--- REQUIREMENT 1 ---
In the tag maps notebook, rewrite the part starting with "Some parameters are" and going on through "folder.mkdir()", changing "pixels" to "px".

--- SELECTED PASSAGE ---

Tag Maps rendering with Python and Mapnik

Alexander Dunkel, TU Dresden; Institute of Cartography

TL;DR This notebook illustrates the process for rendering of tag maps shapefiles in Mapnik. This notebook can be run with the jupyter docker for cartography (docker tag jupyterlab:mapnik), which contains the stable Mapnik installation and Python bindings, but must be accessed through the system Python installation (/usr/bin/python3), not the conda environment.

The source files for this notebook are available in https://gitlab.vgiscience.de/ad/tagmaps-mapnik-jupyter.

•••
Out[1]:

Last updated: Jul-29-2022

Preparations

Import dependencies

In [68]:
import sys
import math
import fiona
import rasterio
import numpy as np
import contextily as cx
import mapclassify as mc
import libpysal as lps
from IPython import display
from contextily import Place
from typing import Tuple, Optional
from rasterio.plot import show as rioshow
from pathlib import Path
from esda.getisord import G_Local
from shapely.geometry import shape

We are using a number of helper functions from py/modules/tools.py to classify values.

In [3]:
module_path = str(Path.cwd().parents[0] / "py")
if module_path not in sys.path:
    sys.path.append(module_path)
from modules import tools
In [4]:
%load_ext autoreload
%autoreload 2

Test Mapnik bindings

In [5]:
!/usr/bin/python3 -c "import mapnik;print(mapnik.__file__)"
/usr/lib/python3/dist-packages/mapnik/__init__.py

Global Parameters

Some parameters are used throughout this notebook. Adjust to your needs.

In [6]:
INPUT: Path = Path.cwd().parents[0] / "input" # define path to input and working directory (shapefiles, stylesheets etc.)
OUTPUT: Path = Path.cwd().parents[0] / "output" # define path to output directory (map, notebook html etc.)
TMP: Path = INPUT / "intermediate"
MAP_X: int = 2500 # x dimensions of the final map, in pixels
MAP_Y: int = 1400 # y dimensions of the final map, in pixels
In [61]:
for folder in [OUTPUT, TMP]:
    if not folder.exists():
        folder.mkdir()

Test creating a map

  • Data source: Shapefiles in input/shapefiles, created using TagMaps
    • Original data from Flickr, Twitter and Instagram for the TUD Campus
    • Clustered and aggregated to illustrate collective use of terms (allTagCluster.shp)
    • and overall frequentation of places in the area (allLocationCluster.shp)
  • see this notebook for how to generate these files
  • A mapnik stylesheet input/tagmap_style.xml, containing the style information for how the data should be rendered
  • A python script input/tagmap_xml.py, using Mapnik Python bindings to process data and generate the map

The mapnik renderer can be accessed through Python bindings, available in the system python installation. Below, we use a python script that provides specific instructions to render a map in Mapnik.

--- WORKING DATA ---
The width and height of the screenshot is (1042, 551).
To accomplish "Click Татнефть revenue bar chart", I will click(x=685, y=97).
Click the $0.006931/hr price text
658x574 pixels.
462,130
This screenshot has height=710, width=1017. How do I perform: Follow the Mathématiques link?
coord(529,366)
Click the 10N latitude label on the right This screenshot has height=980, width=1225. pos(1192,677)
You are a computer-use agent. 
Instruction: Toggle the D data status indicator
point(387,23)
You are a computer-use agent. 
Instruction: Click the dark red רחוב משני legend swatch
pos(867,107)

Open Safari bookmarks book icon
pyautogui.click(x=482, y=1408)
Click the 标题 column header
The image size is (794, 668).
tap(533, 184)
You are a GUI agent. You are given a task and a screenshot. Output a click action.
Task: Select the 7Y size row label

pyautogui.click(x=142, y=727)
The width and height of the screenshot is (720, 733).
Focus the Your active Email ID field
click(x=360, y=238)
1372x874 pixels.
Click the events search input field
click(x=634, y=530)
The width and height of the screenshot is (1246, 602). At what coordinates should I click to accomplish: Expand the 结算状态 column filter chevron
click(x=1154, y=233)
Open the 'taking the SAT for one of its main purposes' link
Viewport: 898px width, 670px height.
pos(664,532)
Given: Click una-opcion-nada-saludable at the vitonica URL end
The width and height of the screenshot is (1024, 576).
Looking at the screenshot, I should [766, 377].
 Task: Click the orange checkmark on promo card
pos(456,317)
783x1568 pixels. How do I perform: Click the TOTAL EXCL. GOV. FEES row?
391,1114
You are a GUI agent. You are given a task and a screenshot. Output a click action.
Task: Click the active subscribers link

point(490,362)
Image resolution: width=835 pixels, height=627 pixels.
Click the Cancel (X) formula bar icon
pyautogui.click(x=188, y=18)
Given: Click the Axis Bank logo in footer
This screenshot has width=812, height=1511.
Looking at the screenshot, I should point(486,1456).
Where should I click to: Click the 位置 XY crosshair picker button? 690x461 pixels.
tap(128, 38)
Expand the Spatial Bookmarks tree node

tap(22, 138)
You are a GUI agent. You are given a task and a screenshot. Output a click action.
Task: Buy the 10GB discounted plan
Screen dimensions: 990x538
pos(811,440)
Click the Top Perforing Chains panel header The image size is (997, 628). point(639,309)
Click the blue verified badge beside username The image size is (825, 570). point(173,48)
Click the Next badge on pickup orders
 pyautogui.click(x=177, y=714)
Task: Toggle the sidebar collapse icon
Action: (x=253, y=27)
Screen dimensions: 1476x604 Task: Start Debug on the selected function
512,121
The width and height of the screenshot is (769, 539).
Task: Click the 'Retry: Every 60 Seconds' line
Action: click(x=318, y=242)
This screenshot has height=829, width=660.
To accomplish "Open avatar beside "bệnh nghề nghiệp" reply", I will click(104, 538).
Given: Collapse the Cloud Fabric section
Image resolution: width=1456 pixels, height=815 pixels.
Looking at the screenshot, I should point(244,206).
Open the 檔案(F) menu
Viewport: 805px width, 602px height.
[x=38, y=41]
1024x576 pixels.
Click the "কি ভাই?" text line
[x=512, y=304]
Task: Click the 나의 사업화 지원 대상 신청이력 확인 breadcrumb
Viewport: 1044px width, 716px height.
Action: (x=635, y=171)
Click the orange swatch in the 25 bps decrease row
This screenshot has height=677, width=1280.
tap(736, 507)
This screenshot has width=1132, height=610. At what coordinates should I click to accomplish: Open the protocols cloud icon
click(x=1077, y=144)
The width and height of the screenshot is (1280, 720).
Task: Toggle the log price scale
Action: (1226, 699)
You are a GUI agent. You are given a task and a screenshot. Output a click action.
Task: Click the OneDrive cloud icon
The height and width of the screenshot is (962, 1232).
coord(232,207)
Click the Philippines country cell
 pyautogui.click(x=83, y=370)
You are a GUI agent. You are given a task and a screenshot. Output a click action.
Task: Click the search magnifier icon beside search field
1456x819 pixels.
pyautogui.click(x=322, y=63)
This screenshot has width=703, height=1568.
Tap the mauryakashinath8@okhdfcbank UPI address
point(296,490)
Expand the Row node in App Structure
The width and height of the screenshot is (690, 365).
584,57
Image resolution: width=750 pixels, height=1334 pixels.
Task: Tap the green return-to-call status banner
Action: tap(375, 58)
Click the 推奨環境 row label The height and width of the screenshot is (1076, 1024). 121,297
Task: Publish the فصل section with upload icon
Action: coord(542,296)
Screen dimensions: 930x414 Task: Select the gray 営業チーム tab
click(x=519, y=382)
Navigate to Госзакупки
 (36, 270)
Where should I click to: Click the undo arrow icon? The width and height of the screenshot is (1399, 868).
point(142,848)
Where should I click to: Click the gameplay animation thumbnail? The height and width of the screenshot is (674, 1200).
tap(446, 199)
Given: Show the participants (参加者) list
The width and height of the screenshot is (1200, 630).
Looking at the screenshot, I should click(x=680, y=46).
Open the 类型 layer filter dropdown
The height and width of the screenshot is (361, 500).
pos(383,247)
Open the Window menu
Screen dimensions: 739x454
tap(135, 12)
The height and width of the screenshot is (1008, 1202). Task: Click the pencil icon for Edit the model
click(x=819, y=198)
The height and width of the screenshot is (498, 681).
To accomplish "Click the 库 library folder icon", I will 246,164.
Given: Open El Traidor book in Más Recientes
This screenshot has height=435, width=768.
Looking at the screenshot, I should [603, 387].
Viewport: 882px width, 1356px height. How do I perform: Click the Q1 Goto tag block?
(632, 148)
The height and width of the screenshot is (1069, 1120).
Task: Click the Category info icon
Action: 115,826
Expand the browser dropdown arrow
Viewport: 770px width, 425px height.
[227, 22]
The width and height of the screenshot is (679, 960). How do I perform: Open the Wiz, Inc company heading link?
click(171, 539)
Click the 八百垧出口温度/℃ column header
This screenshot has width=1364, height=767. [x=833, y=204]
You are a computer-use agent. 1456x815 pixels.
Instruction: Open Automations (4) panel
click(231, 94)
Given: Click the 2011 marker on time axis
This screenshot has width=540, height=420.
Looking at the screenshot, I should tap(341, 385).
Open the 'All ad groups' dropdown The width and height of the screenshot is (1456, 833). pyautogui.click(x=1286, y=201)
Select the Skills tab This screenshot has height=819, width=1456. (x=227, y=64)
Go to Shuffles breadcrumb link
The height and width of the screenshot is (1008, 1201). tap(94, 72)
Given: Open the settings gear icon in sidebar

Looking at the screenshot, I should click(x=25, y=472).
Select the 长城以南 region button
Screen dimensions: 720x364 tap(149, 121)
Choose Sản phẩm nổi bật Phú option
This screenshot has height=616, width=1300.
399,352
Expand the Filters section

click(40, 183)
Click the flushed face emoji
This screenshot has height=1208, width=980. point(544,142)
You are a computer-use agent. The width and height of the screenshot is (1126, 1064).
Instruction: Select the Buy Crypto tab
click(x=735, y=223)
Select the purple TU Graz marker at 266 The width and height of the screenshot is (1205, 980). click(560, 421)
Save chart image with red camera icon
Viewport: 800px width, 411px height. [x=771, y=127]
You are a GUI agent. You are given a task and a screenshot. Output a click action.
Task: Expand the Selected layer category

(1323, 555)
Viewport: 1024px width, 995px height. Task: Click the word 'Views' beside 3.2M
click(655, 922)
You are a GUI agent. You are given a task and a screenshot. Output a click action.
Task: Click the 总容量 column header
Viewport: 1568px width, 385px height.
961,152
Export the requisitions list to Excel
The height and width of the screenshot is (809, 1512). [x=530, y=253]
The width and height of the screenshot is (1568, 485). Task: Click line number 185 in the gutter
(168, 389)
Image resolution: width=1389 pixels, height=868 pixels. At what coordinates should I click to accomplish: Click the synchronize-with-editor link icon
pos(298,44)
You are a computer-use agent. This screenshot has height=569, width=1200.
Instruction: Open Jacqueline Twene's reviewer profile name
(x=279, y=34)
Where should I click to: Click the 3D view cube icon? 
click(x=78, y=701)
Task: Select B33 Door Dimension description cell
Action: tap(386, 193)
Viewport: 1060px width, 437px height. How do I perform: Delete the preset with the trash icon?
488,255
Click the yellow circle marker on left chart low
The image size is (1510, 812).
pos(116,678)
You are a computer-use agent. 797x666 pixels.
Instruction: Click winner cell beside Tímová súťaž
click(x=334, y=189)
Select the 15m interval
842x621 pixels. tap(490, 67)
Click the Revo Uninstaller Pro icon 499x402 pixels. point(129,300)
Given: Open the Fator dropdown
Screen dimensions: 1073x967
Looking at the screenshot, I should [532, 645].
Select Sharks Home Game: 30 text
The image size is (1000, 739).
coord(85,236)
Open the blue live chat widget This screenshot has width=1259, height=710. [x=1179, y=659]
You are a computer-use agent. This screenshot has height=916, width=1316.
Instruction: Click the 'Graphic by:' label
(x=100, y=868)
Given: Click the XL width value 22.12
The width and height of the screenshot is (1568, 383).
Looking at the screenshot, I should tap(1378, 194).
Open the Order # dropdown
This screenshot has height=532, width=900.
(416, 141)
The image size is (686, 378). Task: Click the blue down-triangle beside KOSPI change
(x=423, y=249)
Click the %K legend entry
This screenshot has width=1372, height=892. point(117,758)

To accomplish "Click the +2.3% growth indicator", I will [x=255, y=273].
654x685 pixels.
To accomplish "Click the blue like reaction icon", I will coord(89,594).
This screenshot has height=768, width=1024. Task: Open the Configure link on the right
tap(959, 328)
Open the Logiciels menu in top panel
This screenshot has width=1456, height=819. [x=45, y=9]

--- REQUIREMENT 2 ---
In the listing, lay out the lines starting with the line with "The width and height of the screenshot is (720, 733)." and going on through the line with "Action: (x=253, y=27)" as a Markdown table with the columns Row and Line, and leave out blank lines.

--- FULL OUTPUT 1 ---
Some parameters are used throughout this notebook. Adjust to your needs.

In [6]:
INPUT: Path = Path.cwd().parents[0] / "input" # define path to input and working directory (shapefiles, stylesheets etc.)
OUTPUT: Path = Path.cwd().parents[0] / "output" # define path to output directory (map, notebook html etc.)
TMP: Path = INPUT / "intermediate"
MAP_X: int = 2500 # x dimensions of the final map, in px
MAP_Y: int = 1400 # y dimensions of the final map, in px
In [61]:
for folder in [OUTPUT, TMP]:
    if not folder.exists():
        folder.mkdir()

--- FULL OUTPUT 2 ---
| Row | Line |
|---|---|
| 1 | The width and height of the screenshot is (720, 733). |
| 2 | Focus the Your active Email ID field |
| 3 | click(x=360, y=238) |
| 4 | 1372x874 pixels. |
| 5 | Click the events search input field |
| 6 | click(x=634, y=530) |
| 7 | The width and height of the screenshot is (1246, 602). At what coordinates should I click to accomplish: Expand the 结算状态 column filter chevron |
| 8 | click(x=1154, y=233) |
| 9 | Open the 'taking the SAT for one of its main purposes' link |
| 10 | Viewport: 898px width, 670px height. |
| 11 | pos(664,532) |
| 12 | Given: Click una-opcion-nada-saludable at the vitonica URL end |
| 13 | The width and height of the screenshot is (1024, 576). |
| 14 | Looking at the screenshot, I should [766, 377]. |
| 15 |  Task: Click the orange checkmark on promo card |
| 16 | pos(456,317) |
| 17 | 783x1568 pixels. How do I perform: Click the TOTAL EXCL. GOV. FEES row? |
| 18 | 391,1114 |
| 19 | You are a GUI agent. You are given a task and a screenshot. Output a click action. |
| 20 | Task: Click the active subscribers link |
| 21 | point(490,362) |
| 22 | Image resolution: width=835 pixels, height=627 pixels. |
| 23 | Click the Cancel (X) formula bar icon |
| 24 | pyautogui.click(x=188, y=18) |
| 25 | Given: Click the Axis Bank logo in footer |
| 26 | This screenshot has width=812, height=1511. |
| 27 | Looking at the screenshot, I should point(486,1456). |
| 28 | Where should I click to: Click the 位置 XY crosshair picker button? 690x461 pixels. |
| 29 | tap(128, 38) |
| 30 | Expand the Spatial Bookmarks tree node |
| 31 | tap(22, 138) |
| 32 | You are a GUI agent. You are given a task and a screenshot. Output a click action. |
| 33 | Task: Buy the 10GB discounted plan |
| 34 | Screen dimensions: 990x538 |
| 35 | pos(811,440) |
| 36 | Click the Top Perforing Chains panel header The image size is (997, 628). point(639,309) |
| 37 | Click the blue verified badge beside username The image size is (825, 570). point(173,48) |
| 38 | Click the Next badge on pickup orders |
| 39 |  pyautogui.click(x=177, y=714) |
| 40 | Task: Toggle the sidebar collapse icon |
| 41 | Action: (x=253, y=27) |